Retorno a Brideshead

Retorno a Brideshead. Evelyn Waugh. Trad. Caroline Phipps. Barcelona: Tusquets, 2015

Looking back in anger

Algo tienen las historias cimentadas en la evocación de un recuerdo o flash-back, que contagian cierta ira, cierto resentimiento hacia tiempos que ya son pasados, que tal vez fueron mejores y que continúan taladrando las paredes de nuestra memoria, sin querer irse nunca y aspirando a dejarlo todo repleto de marcas que habrá que rellenar con la masilla de un presente mejorado.

Retorno a Brideshead, clásico de la literatura inglesa del siglo XX llevado a la pantalla en dos ocasiones con mejor o peor resultado funciona perfectamente sobre sus lectores como apología del olvido: siempre es preferible abundar en el presente que tirar del hilo de los recuerdos, tan frágiles y tan borrosos que pueden llegar a confundir.

Ambientada en la Inglaterra de los años comprendidos entre la Primera y la Segunda Guerra Mundial, narra la evolución del pensamiento de Charles Ryder desde que entra a formar parte del círculo social de la familia Flyte, habitantes de la mansión Brideshead, cuando conoce a uno de los hijos cuando ambos son estudiantes en Oxford, hasta que regresa a la casa familiar convertida en destacamento militar y en condición de oficial del ejército durante la Segunda Guerra Mundial.

Muy a pesar de la variedad de personajes que campan libremente por el argumento y sin olvidar la maravillosa recreación de espacios y descripción sensorial de situaciones, la novela, de acuerdo con las observaciones del propio autor al respecto, no deja de ser un símbolo de la fe católica que, unilateralmente, reclama a sus seguidores para que le dediquen sus vidas, alterando con ello no sólo sus propias conductas sino también las de quienes les rodean y participan de algún modo en ellas.

Tres libros sumados a un prólogo y un epílogo, marcan las tres etapas del recuerdo que el oficial Charles Ryder conserva de Brideshead y de sus habitantes.

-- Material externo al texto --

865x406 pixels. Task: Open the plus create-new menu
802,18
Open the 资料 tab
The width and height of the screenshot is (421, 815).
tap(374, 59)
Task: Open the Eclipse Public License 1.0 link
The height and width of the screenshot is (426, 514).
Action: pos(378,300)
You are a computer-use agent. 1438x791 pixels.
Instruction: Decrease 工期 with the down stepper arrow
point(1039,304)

En el primero conocerá a Sebastian (personaje cuyo nombre advierte connotaciones de ambigüedad sexual inevitables) un joven de clase acomodada, caprichoso y juerguista que malgasta sus días de estudiante en borracheras infinitas y altercados en el college. Charles quedará fascinado por tan excéntrica personalidad e irá perdiendo interés en sus estudios y obligaciones para adentrarse en el mundo hedonista de su nuevo mentor. Esta etapa, está marcada por el agnosticismo de ambas figuras que son rebeldes y que no admiten compromiso con nadie más que consigo mismos.

El segundo libro, supone la inmersión definitiva de Charles en la familia de Sebastian: es en esta fase donde al lector se le hace más evidente el poder de la religión católica. El protagonista ya conoce la mansión Brideshead, capitaneada por la devota madre Lady Marchmain, a quien su esposo ha abandonado por otra mujer huyendo con ella a Venecia; se ha relacionado con los hermanos de Sebastian, Julia, Brideshead y Cordelia y asiste a los importantes cambios en las vidas de cada uno. Todos actúan de uno u otro modo, posicionándose en relación al catolicismo que impregna las paredes de la casa familiar y todos, dejan que la fe interfiera en su toma de decisiones.

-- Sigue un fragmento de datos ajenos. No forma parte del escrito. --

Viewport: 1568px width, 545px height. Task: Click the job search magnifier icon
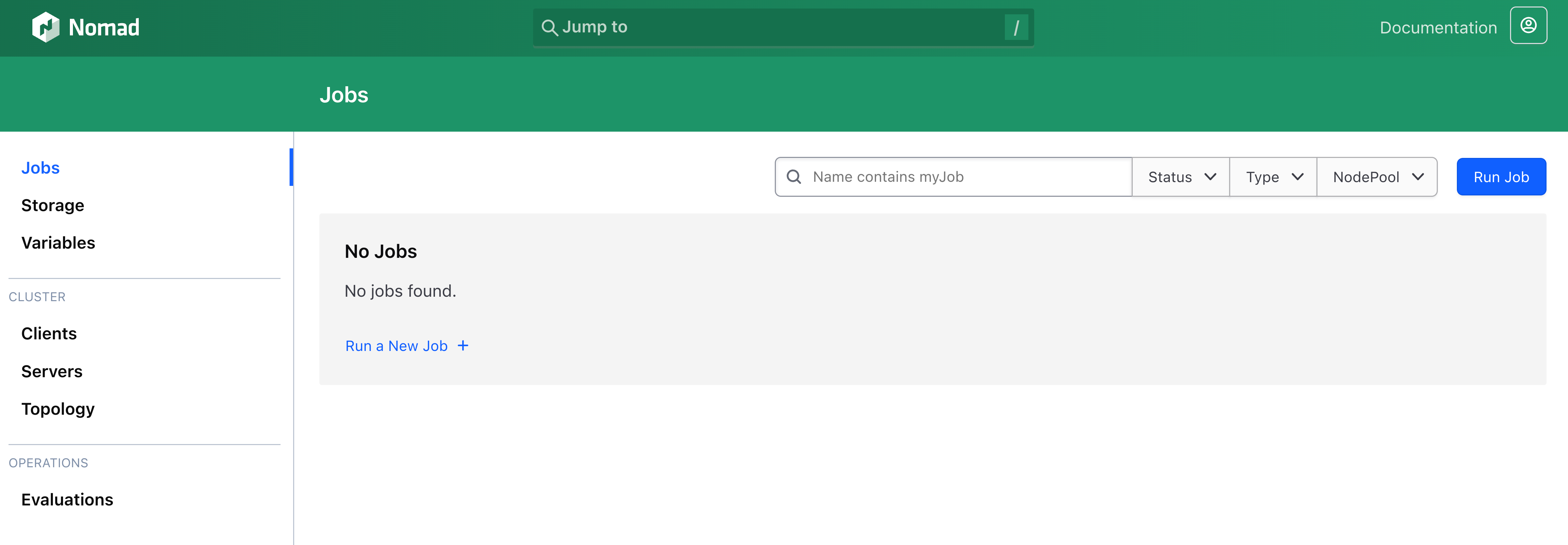click(794, 177)
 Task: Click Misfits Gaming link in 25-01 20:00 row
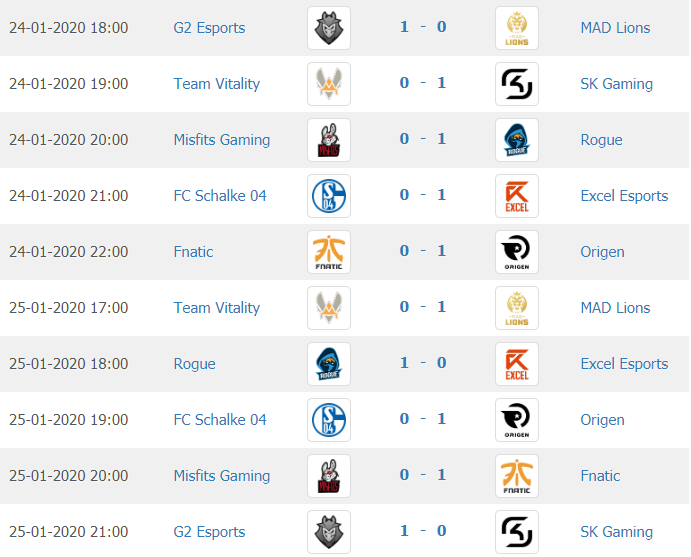pos(222,476)
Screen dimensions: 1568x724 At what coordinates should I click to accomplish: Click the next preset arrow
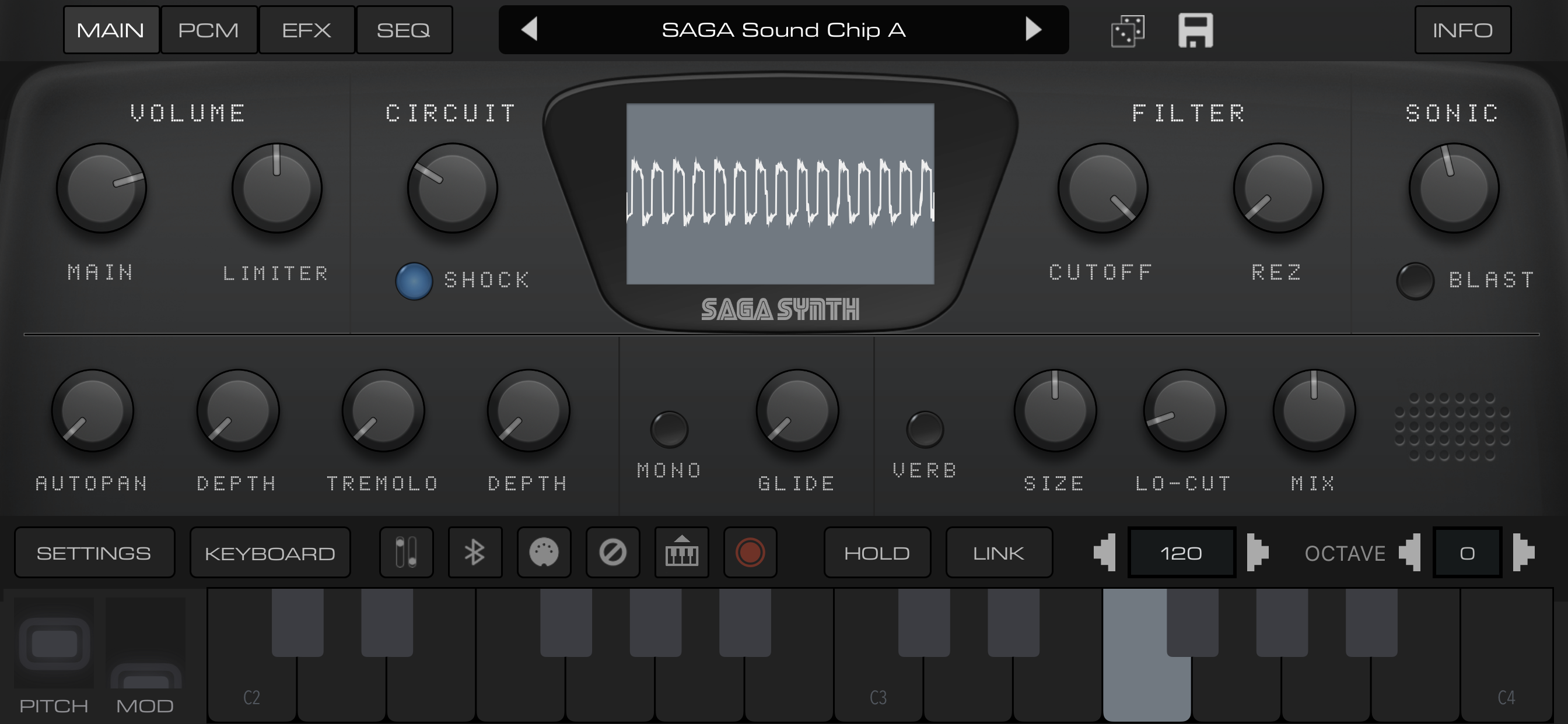point(1034,29)
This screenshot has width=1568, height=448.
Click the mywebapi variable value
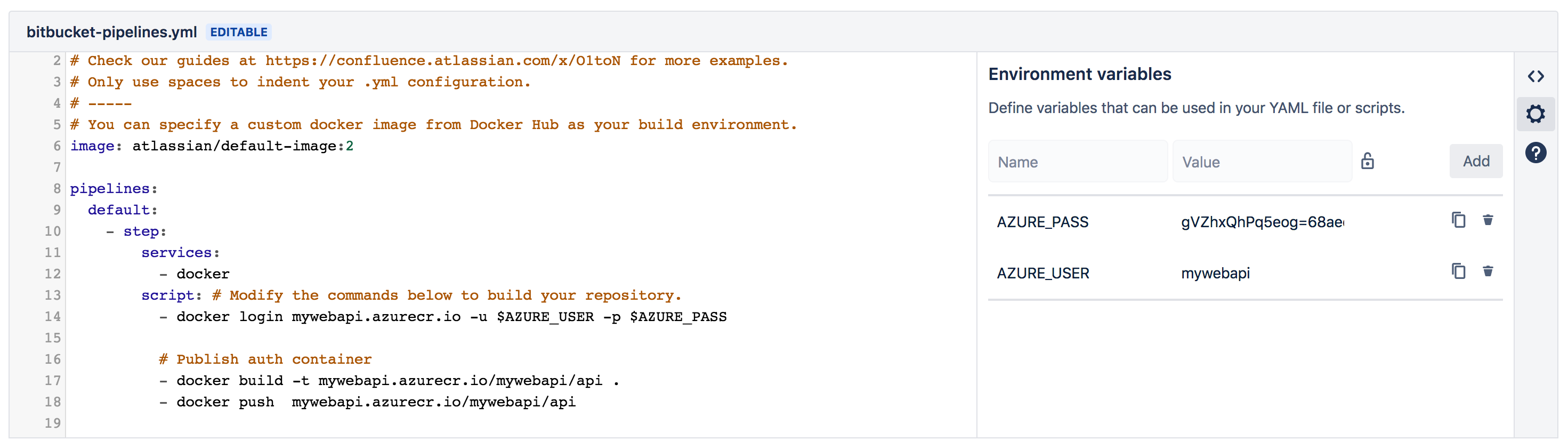click(x=1215, y=273)
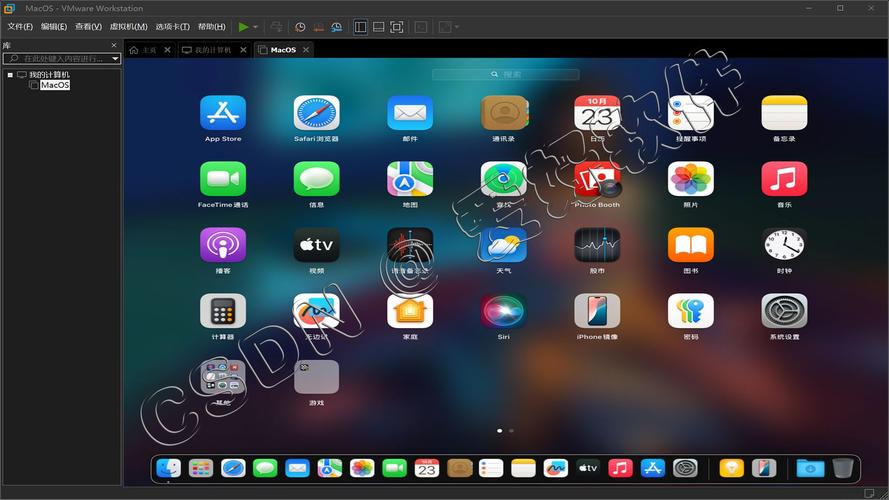Open the App Store in Launchpad
889x500 pixels.
(222, 113)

Para cuando el lector alcanza el tercer libro, ya ha habido giros suficientes en la trama como para comprender que se trate de una etapa de madurez que responde a las turbulencias de la inmediatamente anterior. Al igual que sucede con el camino seguido por el creyente, el protagonista aprende de sus errores y confronta adversidades buscando refugio en algo, que termina reconociendo al abrigo de esa fe que siempre ha estado ahí, reclamándolo. Cada personaje es arrastrado a abrazar el catolicismo según motivaciones bien distintas, algunas sorprendentes por lo inesperado, pero todas ellas con una coherencia absoluta respecto a la personalidad demostrada por cada uno a lo largo de la historia.

Tal vez el oficial Charles Ryder vuelva la vista a atrás con resentimiento al pensar en sus amigos de Brideshead, culpe a aquellos por quienes más se dejó influenciar y se arrepienta de cierta toma de decisiones o quizás, simplemente recuerde con naturalidad lo que sucedió en el pasado, la época en la cual según dicen, tienen lugar las mejores cosas de la vida.